Hilary Rosen's speech was about her love of money and her desire to roll around naked in a pile of money.
As far as 3D-accelerators go, the point when people started buying hardware just for games can fairly accurately be pinpointed to the release of GlQuake - which was a free download after Quake shipped allowing hardware acceleration. For a few years after that games shipped with hardware and software rendering, but all the reviews for such games would say "this game looks wicked cool with hardware acceleration, but looks like dog vomit in software mode- only buy this spiffy new game if you have a 3D card". Slowly then games went from software render only, to both software and hardware rendering, to where we are today that all games require hardware acceleration. This trend has repeated itself for various features build into different generations of 3D accelerators.
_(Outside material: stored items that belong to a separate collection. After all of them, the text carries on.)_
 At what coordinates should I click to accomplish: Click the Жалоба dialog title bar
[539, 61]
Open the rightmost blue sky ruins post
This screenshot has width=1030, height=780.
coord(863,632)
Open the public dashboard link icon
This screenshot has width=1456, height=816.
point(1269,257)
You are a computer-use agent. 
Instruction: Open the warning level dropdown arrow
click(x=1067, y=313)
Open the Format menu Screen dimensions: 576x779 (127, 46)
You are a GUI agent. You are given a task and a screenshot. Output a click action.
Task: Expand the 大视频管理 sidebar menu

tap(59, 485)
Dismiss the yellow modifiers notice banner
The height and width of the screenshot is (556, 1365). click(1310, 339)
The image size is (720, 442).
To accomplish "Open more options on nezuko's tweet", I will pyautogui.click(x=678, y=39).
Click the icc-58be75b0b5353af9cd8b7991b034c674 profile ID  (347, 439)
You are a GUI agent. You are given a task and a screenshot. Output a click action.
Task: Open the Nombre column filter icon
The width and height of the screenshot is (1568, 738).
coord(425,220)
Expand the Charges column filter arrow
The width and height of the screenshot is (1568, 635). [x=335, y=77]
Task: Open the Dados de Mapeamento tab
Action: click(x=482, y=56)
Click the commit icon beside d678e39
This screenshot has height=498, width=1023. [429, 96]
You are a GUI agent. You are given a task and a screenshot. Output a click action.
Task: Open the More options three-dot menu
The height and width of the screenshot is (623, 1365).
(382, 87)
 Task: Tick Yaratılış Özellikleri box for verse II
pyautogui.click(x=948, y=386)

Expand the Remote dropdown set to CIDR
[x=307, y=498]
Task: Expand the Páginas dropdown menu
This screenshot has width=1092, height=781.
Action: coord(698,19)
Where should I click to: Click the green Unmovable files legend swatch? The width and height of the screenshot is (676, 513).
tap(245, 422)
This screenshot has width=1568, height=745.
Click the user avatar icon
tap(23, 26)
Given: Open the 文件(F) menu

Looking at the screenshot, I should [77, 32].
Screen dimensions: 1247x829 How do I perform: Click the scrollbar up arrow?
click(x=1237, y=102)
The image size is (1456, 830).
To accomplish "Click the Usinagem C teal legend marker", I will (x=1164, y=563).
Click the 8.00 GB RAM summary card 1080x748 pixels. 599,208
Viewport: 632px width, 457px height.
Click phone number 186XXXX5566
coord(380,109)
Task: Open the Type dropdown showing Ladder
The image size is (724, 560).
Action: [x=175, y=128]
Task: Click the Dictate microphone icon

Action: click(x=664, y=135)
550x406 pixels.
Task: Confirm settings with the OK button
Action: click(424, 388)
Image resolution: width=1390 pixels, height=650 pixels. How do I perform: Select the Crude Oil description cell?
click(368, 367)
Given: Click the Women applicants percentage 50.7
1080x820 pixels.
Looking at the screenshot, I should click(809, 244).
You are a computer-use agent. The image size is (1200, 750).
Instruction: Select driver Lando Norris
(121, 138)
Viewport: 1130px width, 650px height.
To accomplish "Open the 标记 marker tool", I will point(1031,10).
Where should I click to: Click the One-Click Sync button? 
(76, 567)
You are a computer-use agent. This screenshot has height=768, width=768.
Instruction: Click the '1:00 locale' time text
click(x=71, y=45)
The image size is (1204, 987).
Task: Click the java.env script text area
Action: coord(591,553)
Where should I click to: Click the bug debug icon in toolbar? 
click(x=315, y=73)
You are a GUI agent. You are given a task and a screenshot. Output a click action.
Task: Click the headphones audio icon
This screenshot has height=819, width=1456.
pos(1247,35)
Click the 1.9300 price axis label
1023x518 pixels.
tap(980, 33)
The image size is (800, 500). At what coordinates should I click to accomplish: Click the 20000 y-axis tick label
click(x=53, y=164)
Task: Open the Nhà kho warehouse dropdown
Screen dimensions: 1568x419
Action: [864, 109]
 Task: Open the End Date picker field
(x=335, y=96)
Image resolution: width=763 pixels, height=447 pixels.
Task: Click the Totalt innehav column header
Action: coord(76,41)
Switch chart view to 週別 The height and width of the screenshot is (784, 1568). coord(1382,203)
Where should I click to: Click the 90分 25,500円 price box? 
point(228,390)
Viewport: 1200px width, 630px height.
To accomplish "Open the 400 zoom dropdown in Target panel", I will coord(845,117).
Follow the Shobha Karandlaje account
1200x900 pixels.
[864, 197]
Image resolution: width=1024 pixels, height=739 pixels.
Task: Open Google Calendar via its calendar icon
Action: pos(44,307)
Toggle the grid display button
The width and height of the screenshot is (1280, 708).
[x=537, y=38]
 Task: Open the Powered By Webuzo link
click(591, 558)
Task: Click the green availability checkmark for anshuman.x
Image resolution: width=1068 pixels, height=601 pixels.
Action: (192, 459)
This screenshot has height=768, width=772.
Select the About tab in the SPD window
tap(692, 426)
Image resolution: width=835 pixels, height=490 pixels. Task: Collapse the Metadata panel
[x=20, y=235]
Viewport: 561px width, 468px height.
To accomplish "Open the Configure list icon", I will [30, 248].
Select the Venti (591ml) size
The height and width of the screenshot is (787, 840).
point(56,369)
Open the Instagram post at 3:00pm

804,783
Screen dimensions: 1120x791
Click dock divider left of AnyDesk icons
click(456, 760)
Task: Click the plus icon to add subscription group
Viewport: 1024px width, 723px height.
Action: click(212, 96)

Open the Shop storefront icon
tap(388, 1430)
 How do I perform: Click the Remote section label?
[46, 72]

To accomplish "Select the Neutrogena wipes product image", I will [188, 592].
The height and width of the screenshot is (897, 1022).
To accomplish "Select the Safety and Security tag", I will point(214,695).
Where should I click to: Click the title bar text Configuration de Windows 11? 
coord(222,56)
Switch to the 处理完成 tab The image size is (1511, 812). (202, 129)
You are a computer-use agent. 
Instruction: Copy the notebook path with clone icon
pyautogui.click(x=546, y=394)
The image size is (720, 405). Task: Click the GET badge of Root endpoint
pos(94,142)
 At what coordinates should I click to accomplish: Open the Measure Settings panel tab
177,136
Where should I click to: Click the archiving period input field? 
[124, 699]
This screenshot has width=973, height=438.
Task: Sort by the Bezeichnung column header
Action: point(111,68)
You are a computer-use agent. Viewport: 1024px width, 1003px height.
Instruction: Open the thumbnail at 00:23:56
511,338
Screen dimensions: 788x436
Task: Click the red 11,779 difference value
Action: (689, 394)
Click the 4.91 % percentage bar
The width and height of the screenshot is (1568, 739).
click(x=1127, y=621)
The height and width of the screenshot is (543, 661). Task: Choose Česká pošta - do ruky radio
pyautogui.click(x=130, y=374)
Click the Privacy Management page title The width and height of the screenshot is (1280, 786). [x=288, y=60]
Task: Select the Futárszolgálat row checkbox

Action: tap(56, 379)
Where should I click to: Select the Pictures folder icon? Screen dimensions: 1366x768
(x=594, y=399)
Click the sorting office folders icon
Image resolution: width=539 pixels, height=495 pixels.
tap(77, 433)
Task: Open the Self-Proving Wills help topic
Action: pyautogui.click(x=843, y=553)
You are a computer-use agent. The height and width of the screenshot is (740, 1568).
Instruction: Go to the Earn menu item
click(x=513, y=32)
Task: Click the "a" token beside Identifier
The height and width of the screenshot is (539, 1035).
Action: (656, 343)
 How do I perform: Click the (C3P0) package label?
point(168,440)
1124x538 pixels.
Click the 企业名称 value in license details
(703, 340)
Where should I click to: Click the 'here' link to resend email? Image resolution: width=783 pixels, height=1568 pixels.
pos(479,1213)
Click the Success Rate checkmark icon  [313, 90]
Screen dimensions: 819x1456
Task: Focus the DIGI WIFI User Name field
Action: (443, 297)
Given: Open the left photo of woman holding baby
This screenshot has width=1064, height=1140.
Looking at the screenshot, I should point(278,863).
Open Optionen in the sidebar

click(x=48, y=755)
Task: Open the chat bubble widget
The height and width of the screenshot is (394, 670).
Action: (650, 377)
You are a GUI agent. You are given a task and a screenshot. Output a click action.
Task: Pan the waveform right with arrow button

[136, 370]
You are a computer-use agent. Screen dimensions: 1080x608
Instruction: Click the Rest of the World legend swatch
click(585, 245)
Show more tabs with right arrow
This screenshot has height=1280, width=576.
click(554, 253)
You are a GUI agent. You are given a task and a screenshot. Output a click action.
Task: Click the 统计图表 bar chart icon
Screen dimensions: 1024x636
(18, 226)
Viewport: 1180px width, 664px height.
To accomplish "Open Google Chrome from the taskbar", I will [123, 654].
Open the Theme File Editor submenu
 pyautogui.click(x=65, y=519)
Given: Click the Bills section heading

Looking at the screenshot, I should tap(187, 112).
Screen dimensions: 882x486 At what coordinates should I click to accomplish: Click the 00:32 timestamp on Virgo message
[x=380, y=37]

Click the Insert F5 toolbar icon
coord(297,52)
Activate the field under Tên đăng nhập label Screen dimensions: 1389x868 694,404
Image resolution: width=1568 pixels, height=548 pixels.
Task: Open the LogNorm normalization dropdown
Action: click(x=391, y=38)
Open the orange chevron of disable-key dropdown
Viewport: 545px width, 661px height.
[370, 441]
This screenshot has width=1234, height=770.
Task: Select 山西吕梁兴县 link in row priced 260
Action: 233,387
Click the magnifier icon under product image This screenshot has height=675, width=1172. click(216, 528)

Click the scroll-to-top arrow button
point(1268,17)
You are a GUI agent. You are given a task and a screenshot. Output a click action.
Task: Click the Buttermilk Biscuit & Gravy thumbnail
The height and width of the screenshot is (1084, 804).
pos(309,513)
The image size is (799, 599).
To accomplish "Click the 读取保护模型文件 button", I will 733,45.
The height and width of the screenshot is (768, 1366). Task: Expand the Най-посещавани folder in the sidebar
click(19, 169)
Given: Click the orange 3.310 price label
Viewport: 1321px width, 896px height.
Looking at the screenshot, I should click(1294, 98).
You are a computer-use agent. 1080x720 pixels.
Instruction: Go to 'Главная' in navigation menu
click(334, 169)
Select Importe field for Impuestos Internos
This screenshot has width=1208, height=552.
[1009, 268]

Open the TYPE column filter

First it comes out that multiplayer will be de-emphasized in D3. Then it's basically said that in order to display it properly you need to shell out $300 on a video card. I'll be more interested in Unreal 2. At least they actually care about what the PC gamer wants.
:)
:)
I play games on the PC. Am I a PC gamer? I like single-player games. I'm quite excited about Doom III's focus being on single-player. I am quite likely to buy it, and to spend whatever I need to be able to run it properly.
I remember the first two Dooms fondly because they were engrossing single-player games. Quake I was good as well, but Quake II, Arena and games like Unreal, etc. catered to the multi-player crowd. Fine, that's what some people want, but not me.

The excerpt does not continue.